African sleeping sickness (trypanosomiasis)
Caused by Trypanosoma brucei gambiense (milder form, most common) or T. brucei rhodesiense (severe form). (Euglenozoa)
Transmission: tsetse fly bite
Symptoms: Takes weeks or months for symptoms to appear and 2-4 years for disease to run its course if not treated. Early on in disease the organism is in the blood, you have fever, headache, decreased physical activity and mental acuity. There are chills and anemia. As the disease progresses and the organism moves from bloodstream up to brain and CSF, there is sleepiness because the parasite gets into the part of brain that controls sleep habits, and affects that area, making the person fall asleep while doing anything. Can cause convulsions and if left untreated the host can go into coma and die.

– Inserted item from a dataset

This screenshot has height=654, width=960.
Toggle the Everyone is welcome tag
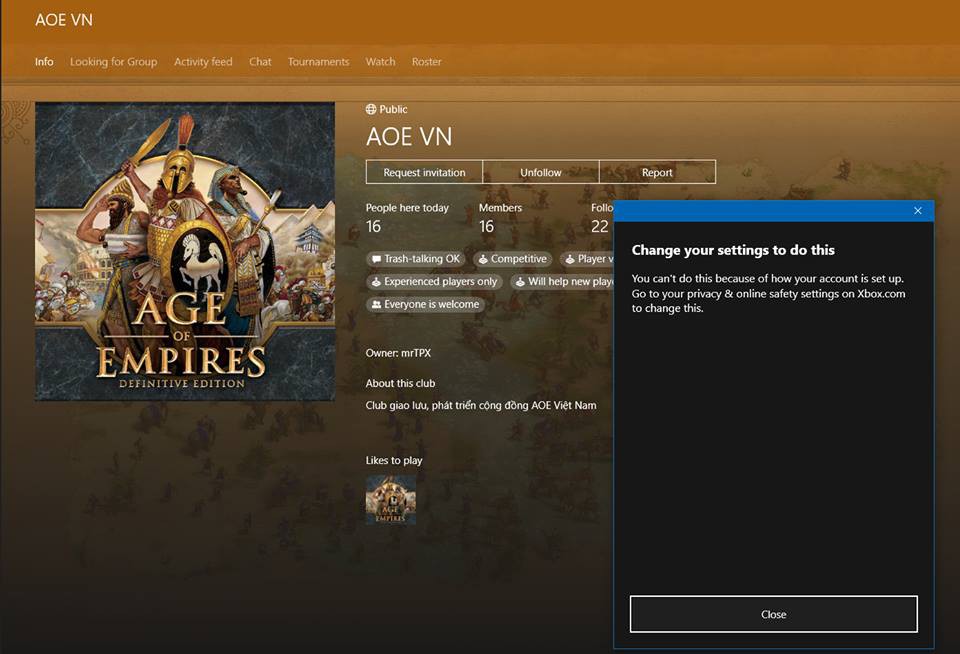tap(425, 304)
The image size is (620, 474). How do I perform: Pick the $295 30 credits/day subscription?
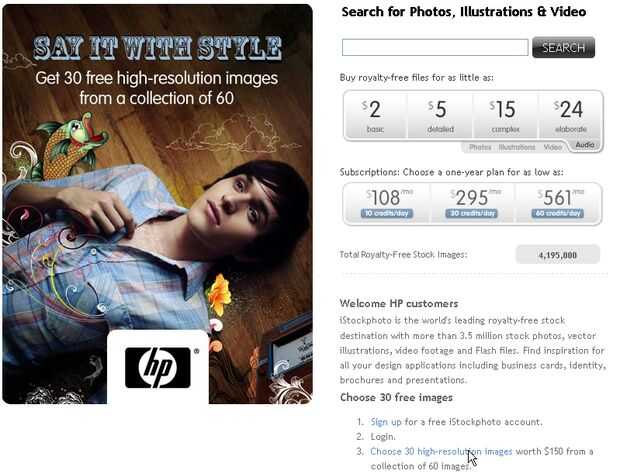[x=472, y=204]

Characteristics: The Rhodesiense form can cause death within a few weeks or months often from heart or cardiac problems. The Gambiense form is the cause of 97% of reported cases in which there are few symptoms for weeks or months. fever, headache, deterioration of CNS, coma, death.

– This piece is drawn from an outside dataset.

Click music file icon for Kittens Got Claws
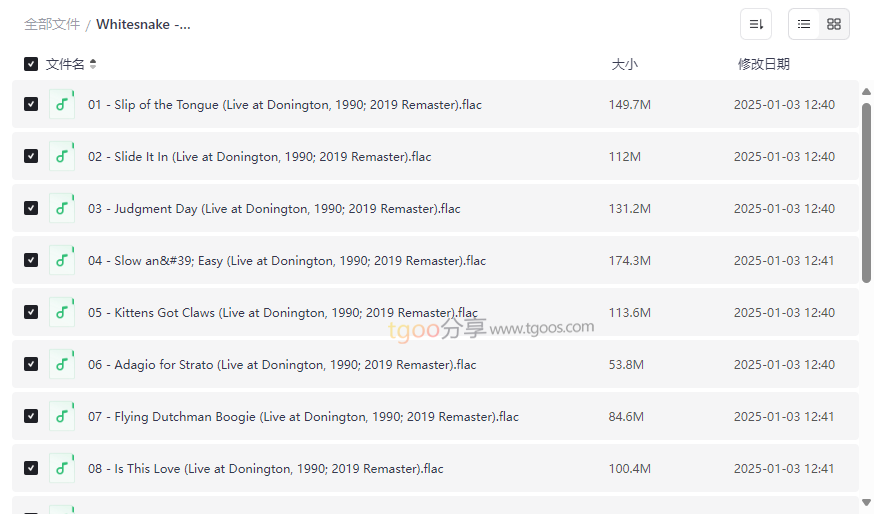Screen dimensions: 874x514 click(x=62, y=312)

Diagnosis: If a person has been in an area common for tsetse flies is one criteria. Early on in disease, take blood smear, stain it and look for the organism. Later on is disease, organism will not be in blood stream so you must take a sample from the CSF.
Classic Creutzfeldt- Jakob disease
Transmission: genetic, transplants or contact with body fluids
Symptoms: Plaques are formed in response to abnormal proteins, they destroy brain cells, looks like someone has poked holes in the brain. (Swiss cheese), may have dementia, fibrils, plaques and progressively death. CNS damage is very insidious, slow, aggressive, no fever, no inflammation
Characteristics: not a microbe, not cellular, not even a virus, simply a deviant protein.
Diagnosis: most dont get diagnosed until biopsy, ECG on brain, CSF protein test- look for CSF-1433
Treatment: NO treatment
Variant Creutzfeldt- Jakob disease
Transmission: contact, ingestion of mad cow disease, blood transfusions.
Symptoms: younger people seem to develop this after eating beef with mad cow disease. It has very distinctive psychiatric and behavioral changes because of damage to the brain. Late neurological symptoms can take up to 6-8 years to show up.
Characteristics: abnormal protein- only killed by denaturing them with intense heat, etc. Not by normal autoclaving measures.
Diagnosis: ECG on brain, autopsy, CSF protein test
Treatment: NO treatment
abnormally folded proteins that can change the shape of normal proteins, causing them to clump.